It started with an innocent enough blog post by Guido van Rossum commenting on Python’s lack of tail call elimination in Python’s history. Okay, not even commenting – it was a parenthetical sentence fragment!
The internet went crazy with comments. Guido attempted to clarify,
However, some technical inaccuracies – or rather, technical issues that the Python language and runtime currently don’t address – led to only more debate. Largest oversights were in his discussion about how tail calls might be implemented in Python,
The first observation is that you can’t do it at compile time. I’ve seen at least one blog entry that used a bytecode hack to replace a CALL opcode immediately before a RETURN opcode with a jump to the top of the function body
Going on to imply that tail recursion was somehow thwarted by dynamic function lookup, that it could only be done when the compiler could statically transform all tail call sites into gotos.
He corrected this in the followup, but then went on to say,
Now, apart from the observation that since TCO essentially is a GOTO, you write spaghetti code using TCO just as easily, Ian Bicking gave a solution that is as simple as it is elegant. …
Where he then presented a classic simple implementation technique for implementing tail call elimination – the trampoline. Of course, you have to do this manually in Python unless you modify the bytecode compiler to do it for you.
((Of course, I can’t help pointing out that non-tail-call procedure calls are also like GOTOs. Guy Steele discussed this analogy/parallel in “Debunking the ‘Expensive Proceedure Call’ Myth, or Proceedure Call Implementations Considered Harmful, or Lambda: the Ultimate GOTO”, available on The Original ‘Lambda Papers’. I’d summarize if I thought there was anything I could add, but there really isn’t))
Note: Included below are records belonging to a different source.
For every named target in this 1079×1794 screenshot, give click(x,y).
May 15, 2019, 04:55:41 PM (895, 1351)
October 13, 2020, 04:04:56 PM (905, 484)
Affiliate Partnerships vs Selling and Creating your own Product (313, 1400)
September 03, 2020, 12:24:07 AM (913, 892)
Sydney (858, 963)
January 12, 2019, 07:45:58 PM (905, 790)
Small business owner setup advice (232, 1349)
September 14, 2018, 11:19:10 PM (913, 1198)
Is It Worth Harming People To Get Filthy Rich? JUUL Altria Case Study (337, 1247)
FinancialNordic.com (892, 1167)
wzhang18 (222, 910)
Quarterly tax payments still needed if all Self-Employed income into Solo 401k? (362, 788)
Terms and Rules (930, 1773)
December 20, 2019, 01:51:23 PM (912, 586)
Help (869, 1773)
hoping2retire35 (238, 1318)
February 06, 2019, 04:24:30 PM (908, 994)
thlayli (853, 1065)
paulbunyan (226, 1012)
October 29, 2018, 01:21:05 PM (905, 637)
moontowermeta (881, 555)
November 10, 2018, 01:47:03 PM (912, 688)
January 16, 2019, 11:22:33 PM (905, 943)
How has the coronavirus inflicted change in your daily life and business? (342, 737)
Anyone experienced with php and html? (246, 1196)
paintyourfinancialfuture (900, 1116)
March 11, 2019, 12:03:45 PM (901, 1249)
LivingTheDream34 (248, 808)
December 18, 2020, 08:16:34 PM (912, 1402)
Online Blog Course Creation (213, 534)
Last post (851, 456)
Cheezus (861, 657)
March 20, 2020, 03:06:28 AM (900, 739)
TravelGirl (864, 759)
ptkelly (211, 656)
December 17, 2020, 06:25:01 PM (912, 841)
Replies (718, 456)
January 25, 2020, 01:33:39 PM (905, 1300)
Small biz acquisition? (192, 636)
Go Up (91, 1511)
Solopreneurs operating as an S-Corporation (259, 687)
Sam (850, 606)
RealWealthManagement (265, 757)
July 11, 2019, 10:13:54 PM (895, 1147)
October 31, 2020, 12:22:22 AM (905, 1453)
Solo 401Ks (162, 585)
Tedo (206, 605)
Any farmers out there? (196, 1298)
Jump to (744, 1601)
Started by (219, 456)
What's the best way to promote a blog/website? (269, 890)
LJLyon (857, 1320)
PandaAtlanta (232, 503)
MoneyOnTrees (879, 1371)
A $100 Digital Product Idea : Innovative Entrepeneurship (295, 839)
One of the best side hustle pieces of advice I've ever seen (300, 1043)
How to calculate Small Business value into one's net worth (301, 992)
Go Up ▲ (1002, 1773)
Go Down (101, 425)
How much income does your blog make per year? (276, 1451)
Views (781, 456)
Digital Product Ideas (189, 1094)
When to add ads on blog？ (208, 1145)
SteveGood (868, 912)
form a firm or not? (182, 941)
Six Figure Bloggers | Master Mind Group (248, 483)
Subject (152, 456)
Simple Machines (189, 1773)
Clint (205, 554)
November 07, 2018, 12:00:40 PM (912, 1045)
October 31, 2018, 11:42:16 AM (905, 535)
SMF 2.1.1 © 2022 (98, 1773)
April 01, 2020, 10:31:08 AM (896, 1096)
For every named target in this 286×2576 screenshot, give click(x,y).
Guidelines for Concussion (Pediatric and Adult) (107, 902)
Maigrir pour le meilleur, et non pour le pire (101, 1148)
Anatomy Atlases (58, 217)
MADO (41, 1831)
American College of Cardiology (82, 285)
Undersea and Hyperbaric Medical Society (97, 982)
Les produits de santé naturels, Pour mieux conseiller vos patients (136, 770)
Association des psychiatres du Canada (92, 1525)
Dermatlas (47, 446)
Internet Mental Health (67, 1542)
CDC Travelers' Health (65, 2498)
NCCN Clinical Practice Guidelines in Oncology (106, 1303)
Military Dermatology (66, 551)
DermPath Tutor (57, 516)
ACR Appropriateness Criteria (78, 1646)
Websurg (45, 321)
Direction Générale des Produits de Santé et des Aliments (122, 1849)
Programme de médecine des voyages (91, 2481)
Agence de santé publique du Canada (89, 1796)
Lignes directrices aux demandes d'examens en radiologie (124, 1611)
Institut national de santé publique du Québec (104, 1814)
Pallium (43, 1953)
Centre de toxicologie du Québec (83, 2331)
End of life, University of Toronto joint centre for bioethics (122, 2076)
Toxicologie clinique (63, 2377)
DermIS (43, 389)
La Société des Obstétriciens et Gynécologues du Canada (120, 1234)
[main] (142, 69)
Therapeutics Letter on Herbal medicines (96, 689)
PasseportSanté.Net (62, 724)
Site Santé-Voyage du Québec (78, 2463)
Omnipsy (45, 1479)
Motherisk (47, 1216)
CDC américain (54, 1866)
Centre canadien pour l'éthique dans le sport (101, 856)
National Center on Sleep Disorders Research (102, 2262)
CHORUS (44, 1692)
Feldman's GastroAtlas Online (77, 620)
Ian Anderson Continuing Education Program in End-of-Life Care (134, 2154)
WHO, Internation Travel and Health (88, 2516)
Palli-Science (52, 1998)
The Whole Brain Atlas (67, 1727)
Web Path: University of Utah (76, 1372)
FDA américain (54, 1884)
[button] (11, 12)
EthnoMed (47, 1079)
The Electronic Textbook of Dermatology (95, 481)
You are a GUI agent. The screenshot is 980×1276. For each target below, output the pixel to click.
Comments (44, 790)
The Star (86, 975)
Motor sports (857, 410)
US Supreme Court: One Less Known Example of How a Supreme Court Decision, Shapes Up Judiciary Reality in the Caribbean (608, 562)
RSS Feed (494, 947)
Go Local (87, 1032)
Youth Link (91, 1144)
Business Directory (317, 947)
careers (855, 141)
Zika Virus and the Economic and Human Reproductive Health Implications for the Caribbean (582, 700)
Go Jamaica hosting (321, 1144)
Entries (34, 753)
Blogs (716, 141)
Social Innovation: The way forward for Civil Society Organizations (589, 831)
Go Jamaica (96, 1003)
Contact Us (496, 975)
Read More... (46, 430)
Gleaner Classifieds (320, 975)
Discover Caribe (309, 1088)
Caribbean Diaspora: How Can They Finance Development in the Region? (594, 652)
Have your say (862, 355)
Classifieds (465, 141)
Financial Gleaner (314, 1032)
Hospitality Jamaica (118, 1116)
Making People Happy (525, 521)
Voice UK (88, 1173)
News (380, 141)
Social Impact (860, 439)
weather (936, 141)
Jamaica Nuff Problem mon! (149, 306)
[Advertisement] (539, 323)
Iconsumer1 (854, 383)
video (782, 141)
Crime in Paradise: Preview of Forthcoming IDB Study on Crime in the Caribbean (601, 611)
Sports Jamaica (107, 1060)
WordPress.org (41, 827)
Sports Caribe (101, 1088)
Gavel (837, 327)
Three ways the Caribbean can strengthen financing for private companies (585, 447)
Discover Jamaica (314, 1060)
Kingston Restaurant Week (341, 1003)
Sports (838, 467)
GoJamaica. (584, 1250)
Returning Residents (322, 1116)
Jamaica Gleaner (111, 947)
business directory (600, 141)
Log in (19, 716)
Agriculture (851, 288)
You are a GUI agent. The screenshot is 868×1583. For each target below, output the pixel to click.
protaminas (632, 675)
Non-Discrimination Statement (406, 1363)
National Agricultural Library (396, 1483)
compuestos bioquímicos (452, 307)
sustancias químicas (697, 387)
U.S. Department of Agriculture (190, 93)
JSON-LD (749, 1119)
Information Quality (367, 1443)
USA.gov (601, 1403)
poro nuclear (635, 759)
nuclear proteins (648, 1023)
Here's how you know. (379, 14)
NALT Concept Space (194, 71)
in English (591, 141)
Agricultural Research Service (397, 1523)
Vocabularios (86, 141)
Joe Marshall has provided the most comprehensive replies to this discussion that I’ve seen, in his 5 part series:
Part 4 is the most focused piece I think, where he addresses the issues I mentioned above:
[example of dynamic tail cal] This will work in any version of Scheme. The compiler doesn’t need to analyze the target of the function call, it only needs to notice that the caller’s stack frame is no longer in use.
And the topic of debugging:
MIT-Scheme has an approach that seems promising. [...] the history is a ring buffer with a limited size. When a tail recursive call is recorded in the history, each frame in the history moves down by one. If a sufficient number of calls are made, the oldest record is deleted
He also mentions in part 2 that debugging tail calls is just something that Schemers learn.
But I have this to add: Yes, it’s terribly convenient to have a stack history when debugging in Python – most of the time you don’t need ever stack frame, but once in a while its useful. But the same thing happens with loops. A failure is detected, but this loop iteration didn’t cause the failure, the cause was 2 iterations back and we don’t have that state any longer. Darn.
A key observation in Scheme is that looping and tail recursion are two abstractions for doing the same thing – iteration over a regular data structure or sequence. Because the problem is the same, the useful debugging features are the same – in both cases, a history is a useful debugging aid, but also bleeds runtime performance.
Confusion about the abstraction
I also want to defend Guido though (not that he needs defending, he can stick up for himself, but for the sake of argument). He doesn’t need tail recursion to do iteration, or visitor dispatch, or etc. C programmers, those still around, will insist they don’t need C++ classes and templates to do objects, and rightly so. And a Perl programmer will likely tell you they don’t need anything else to do anything. (apologies to the Perl programmers, no offense intended).
And in all these cases it’s true. Guido get things done without tail recursion. And that’s what Python is about – getting things done. And Schemers get things done too, in the minimalist way that Schemers like and are accustomed to.
I’m not going to pretend the various programming languages are equal, but I don’t think there’s a total order either. Even if there is, even if X is a wholey better way-to-do-things than Y, or even mostly better, this whole debate has failed in one very essential way – this discourse was too much a debate about betters and worsers, and not enough a discourse about understanding the other.
I think commenter Martin demonstrates this best: “I fail to see why this is such an important feature that at least a significant amount of people have an opinion about it.” If, after so many words, this is the most common result, then I both sides have failed.
Kudos to Guido for correcting his initial errs, I think he’s done well to describe the Python Way and how Python has chose its alternatives to tail call elimination.
Kudos to Ian for providing trampoline Python code that functions as a working simplified model of tail call elimination – I think that may go a way in explaining TCE to Python developers.
Kudos to Joe for demonstrating cool debugging features in MIT scheme – before that example, I hadn’t considered the case that TCE debugging tools could help in debugging my loop iterations as well.
And kudos to everyone else out there that also accomplished more listening than talking.